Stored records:
━━━━━━

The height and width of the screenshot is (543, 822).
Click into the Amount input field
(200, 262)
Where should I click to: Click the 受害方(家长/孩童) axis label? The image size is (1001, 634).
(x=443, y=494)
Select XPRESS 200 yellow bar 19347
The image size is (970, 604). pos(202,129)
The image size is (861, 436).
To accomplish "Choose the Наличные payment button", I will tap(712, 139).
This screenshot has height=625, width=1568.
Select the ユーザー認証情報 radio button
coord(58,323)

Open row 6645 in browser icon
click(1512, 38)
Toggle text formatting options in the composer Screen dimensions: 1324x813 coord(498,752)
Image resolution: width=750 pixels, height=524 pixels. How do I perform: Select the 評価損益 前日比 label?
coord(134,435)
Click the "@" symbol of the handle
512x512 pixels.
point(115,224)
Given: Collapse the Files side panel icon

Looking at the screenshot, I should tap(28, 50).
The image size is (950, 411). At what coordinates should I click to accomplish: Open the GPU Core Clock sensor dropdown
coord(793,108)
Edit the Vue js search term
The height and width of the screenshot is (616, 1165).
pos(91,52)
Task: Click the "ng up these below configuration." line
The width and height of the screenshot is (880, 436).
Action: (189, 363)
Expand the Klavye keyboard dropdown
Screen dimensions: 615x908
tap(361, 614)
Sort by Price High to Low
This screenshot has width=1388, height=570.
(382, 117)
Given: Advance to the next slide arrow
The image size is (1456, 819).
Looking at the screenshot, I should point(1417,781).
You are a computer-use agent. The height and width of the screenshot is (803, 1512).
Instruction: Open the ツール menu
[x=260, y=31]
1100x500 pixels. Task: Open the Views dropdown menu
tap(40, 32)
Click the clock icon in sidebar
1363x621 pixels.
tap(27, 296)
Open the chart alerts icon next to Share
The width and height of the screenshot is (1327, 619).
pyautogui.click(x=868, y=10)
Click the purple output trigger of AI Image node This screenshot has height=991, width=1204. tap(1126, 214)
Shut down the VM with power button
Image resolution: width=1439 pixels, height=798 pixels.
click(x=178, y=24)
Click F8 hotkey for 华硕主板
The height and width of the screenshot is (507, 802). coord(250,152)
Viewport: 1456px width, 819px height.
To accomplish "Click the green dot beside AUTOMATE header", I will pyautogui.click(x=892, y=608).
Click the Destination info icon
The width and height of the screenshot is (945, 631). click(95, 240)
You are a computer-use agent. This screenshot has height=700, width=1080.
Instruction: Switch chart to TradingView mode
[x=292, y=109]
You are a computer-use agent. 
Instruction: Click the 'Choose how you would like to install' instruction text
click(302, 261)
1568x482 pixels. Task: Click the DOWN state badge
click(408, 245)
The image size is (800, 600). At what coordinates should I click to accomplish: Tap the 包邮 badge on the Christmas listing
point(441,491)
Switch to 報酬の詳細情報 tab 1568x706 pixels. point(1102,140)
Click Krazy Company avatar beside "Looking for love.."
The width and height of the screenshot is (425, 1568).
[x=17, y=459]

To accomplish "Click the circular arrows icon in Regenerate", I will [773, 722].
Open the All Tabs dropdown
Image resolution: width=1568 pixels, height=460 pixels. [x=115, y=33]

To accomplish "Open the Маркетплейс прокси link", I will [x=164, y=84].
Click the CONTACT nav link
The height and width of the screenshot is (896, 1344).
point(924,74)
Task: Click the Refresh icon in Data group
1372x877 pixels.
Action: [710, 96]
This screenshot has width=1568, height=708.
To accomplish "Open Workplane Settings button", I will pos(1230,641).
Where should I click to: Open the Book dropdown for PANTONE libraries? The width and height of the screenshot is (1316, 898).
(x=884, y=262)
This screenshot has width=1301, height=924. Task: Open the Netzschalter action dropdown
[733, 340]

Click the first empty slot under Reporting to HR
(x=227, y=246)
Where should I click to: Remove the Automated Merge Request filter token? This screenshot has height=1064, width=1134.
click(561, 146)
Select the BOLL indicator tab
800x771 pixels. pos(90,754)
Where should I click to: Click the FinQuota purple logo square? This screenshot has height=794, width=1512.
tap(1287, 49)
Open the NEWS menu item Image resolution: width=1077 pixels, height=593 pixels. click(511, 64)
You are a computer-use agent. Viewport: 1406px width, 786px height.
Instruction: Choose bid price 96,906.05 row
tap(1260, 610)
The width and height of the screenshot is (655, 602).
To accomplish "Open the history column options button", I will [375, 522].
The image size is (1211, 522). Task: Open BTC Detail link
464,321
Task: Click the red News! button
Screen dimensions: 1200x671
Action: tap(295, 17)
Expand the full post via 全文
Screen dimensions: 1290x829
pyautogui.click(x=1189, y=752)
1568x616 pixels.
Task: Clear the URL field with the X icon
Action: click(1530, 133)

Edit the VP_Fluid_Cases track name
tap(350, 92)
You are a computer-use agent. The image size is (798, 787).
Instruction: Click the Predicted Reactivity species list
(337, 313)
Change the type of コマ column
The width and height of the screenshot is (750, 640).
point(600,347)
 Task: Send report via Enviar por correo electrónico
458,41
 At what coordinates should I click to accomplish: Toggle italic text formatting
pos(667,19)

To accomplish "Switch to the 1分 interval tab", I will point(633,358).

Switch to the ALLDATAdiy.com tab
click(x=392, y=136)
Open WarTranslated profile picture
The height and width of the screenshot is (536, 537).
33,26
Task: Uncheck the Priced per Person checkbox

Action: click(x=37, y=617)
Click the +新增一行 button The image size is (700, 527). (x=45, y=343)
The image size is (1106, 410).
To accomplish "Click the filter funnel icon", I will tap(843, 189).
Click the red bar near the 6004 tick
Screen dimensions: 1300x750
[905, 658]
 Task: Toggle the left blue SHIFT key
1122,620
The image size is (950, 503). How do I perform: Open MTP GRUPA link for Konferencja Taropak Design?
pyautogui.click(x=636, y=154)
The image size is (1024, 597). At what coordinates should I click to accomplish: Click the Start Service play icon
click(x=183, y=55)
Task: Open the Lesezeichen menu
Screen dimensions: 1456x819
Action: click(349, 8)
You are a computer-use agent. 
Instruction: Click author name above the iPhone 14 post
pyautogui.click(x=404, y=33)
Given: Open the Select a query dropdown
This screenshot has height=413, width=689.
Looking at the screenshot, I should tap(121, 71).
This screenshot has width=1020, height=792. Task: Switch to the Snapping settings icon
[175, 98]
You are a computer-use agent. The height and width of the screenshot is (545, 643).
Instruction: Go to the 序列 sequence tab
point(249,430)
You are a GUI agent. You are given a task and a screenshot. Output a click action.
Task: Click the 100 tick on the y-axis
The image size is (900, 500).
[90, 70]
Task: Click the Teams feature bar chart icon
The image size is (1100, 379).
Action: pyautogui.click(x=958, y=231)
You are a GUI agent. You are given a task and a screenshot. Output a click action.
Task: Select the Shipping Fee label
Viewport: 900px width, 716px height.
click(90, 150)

━━━━━━

**Exercise directions:** Copy the data above. Keep each line exact.

**Finished task:**
The height and width of the screenshot is (543, 822).
Click into the Amount input field
(200, 262)
Where should I click to: Click the 受害方(家长/孩童) axis label? The image size is (1001, 634).
(x=443, y=494)
Select XPRESS 200 yellow bar 19347
The image size is (970, 604). pos(202,129)
The image size is (861, 436).
To accomplish "Choose the Наличные payment button", I will tap(712, 139).
This screenshot has height=625, width=1568.
Select the ユーザー認証情報 radio button
coord(58,323)

Open row 6645 in browser icon
click(1512, 38)
Toggle text formatting options in the composer Screen dimensions: 1324x813 coord(498,752)
Image resolution: width=750 pixels, height=524 pixels. How do I perform: Select the 評価損益 前日比 label?
coord(134,435)
Click the "@" symbol of the handle
512x512 pixels.
point(115,224)
Given: Collapse the Files side panel icon

Looking at the screenshot, I should tap(28, 50).
The image size is (950, 411). At what coordinates should I click to accomplish: Open the GPU Core Clock sensor dropdown
coord(793,108)
Edit the Vue js search term
The height and width of the screenshot is (616, 1165).
pos(91,52)
Task: Click the "ng up these below configuration." line
The width and height of the screenshot is (880, 436).
Action: (189, 363)
Expand the Klavye keyboard dropdown
Screen dimensions: 615x908
tap(361, 614)
Sort by Price High to Low
This screenshot has width=1388, height=570.
(382, 117)
Given: Advance to the next slide arrow
The image size is (1456, 819).
Looking at the screenshot, I should point(1417,781).
You are a computer-use agent. The height and width of the screenshot is (803, 1512).
Instruction: Open the ツール menu
[x=260, y=31]
1100x500 pixels. Task: Open the Views dropdown menu
tap(40, 32)
Click the clock icon in sidebar
1363x621 pixels.
tap(27, 296)
Open the chart alerts icon next to Share
The width and height of the screenshot is (1327, 619).
pyautogui.click(x=868, y=10)
Click the purple output trigger of AI Image node This screenshot has height=991, width=1204. tap(1126, 214)
Shut down the VM with power button
Image resolution: width=1439 pixels, height=798 pixels.
click(x=178, y=24)
Click F8 hotkey for 华硕主板
The height and width of the screenshot is (507, 802). coord(250,152)
Viewport: 1456px width, 819px height.
To accomplish "Click the green dot beside AUTOMATE header", I will pyautogui.click(x=892, y=608).
Click the Destination info icon
The width and height of the screenshot is (945, 631). click(95, 240)
You are a computer-use agent. This screenshot has height=700, width=1080.
Instruction: Switch chart to TradingView mode
[x=292, y=109]
You are a computer-use agent. 
Instruction: Click the 'Choose how you would like to install' instruction text
click(302, 261)
1568x482 pixels. Task: Click the DOWN state badge
click(408, 245)
The image size is (800, 600). At what coordinates should I click to accomplish: Tap the 包邮 badge on the Christmas listing
point(441,491)
Switch to 報酬の詳細情報 tab 1568x706 pixels. point(1102,140)
Click Krazy Company avatar beside "Looking for love.."
The width and height of the screenshot is (425, 1568).
[x=17, y=459]

To accomplish "Click the circular arrows icon in Regenerate", I will [773, 722].
Open the All Tabs dropdown
Image resolution: width=1568 pixels, height=460 pixels. [x=115, y=33]

To accomplish "Open the Маркетплейс прокси link", I will [x=164, y=84].
Click the CONTACT nav link
The height and width of the screenshot is (896, 1344).
point(924,74)
Task: Click the Refresh icon in Data group
1372x877 pixels.
Action: [710, 96]
This screenshot has width=1568, height=708.
To accomplish "Open Workplane Settings button", I will pos(1230,641).
Where should I click to: Open the Book dropdown for PANTONE libraries? The width and height of the screenshot is (1316, 898).
(x=884, y=262)
This screenshot has width=1301, height=924. Task: Open the Netzschalter action dropdown
[733, 340]

Click the first empty slot under Reporting to HR
(x=227, y=246)
Where should I click to: Remove the Automated Merge Request filter token? This screenshot has height=1064, width=1134.
click(561, 146)
Select the BOLL indicator tab
800x771 pixels. pos(90,754)
Where should I click to: Click the FinQuota purple logo square? This screenshot has height=794, width=1512.
tap(1287, 49)
Open the NEWS menu item Image resolution: width=1077 pixels, height=593 pixels. click(511, 64)
You are a computer-use agent. Viewport: 1406px width, 786px height.
Instruction: Choose bid price 96,906.05 row
tap(1260, 610)
The width and height of the screenshot is (655, 602).
To accomplish "Open the history column options button", I will [375, 522].
The image size is (1211, 522). Task: Open BTC Detail link
464,321
Task: Click the red News! button
Screen dimensions: 1200x671
Action: tap(295, 17)
Expand the full post via 全文
Screen dimensions: 1290x829
pyautogui.click(x=1189, y=752)
1568x616 pixels.
Task: Clear the URL field with the X icon
Action: click(1530, 133)

Edit the VP_Fluid_Cases track name
tap(350, 92)
You are a computer-use agent. The image size is (798, 787).
Instruction: Click the Predicted Reactivity species list
(337, 313)
Change the type of コマ column
The width and height of the screenshot is (750, 640).
point(600,347)
 Task: Send report via Enviar por correo electrónico
458,41
 At what coordinates should I click to accomplish: Toggle italic text formatting
pos(667,19)

To accomplish "Switch to the 1分 interval tab", I will point(633,358).

Switch to the ALLDATAdiy.com tab
click(x=392, y=136)
Open WarTranslated profile picture
The height and width of the screenshot is (536, 537).
33,26
Task: Uncheck the Priced per Person checkbox

Action: click(x=37, y=617)
Click the +新增一行 button The image size is (700, 527). (x=45, y=343)
The image size is (1106, 410).
To accomplish "Click the filter funnel icon", I will tap(843, 189).
Click the red bar near the 6004 tick
Screen dimensions: 1300x750
[905, 658]
 Task: Toggle the left blue SHIFT key
1122,620
The image size is (950, 503). How do I perform: Open MTP GRUPA link for Konferencja Taropak Design?
pyautogui.click(x=636, y=154)
The image size is (1024, 597). At what coordinates should I click to accomplish: Click the Start Service play icon
click(x=183, y=55)
Task: Open the Lesezeichen menu
Screen dimensions: 1456x819
Action: click(349, 8)
You are a computer-use agent. 
Instruction: Click author name above the iPhone 14 post
pyautogui.click(x=404, y=33)
Given: Open the Select a query dropdown
This screenshot has height=413, width=689.
Looking at the screenshot, I should tap(121, 71).
This screenshot has width=1020, height=792. Task: Switch to the Snapping settings icon
[175, 98]
You are a computer-use agent. The height and width of the screenshot is (545, 643).
Instruction: Go to the 序列 sequence tab
point(249,430)
You are a GUI agent. You are given a task and a screenshot. Output a click action.
Task: Click the 100 tick on the y-axis
The image size is (900, 500).
[90, 70]
Task: Click the Teams feature bar chart icon
The image size is (1100, 379).
Action: pyautogui.click(x=958, y=231)
You are a GUI agent. You are given a task and a screenshot. Output a click action.
Task: Select the Shipping Fee label
Viewport: 900px width, 716px height.
click(90, 150)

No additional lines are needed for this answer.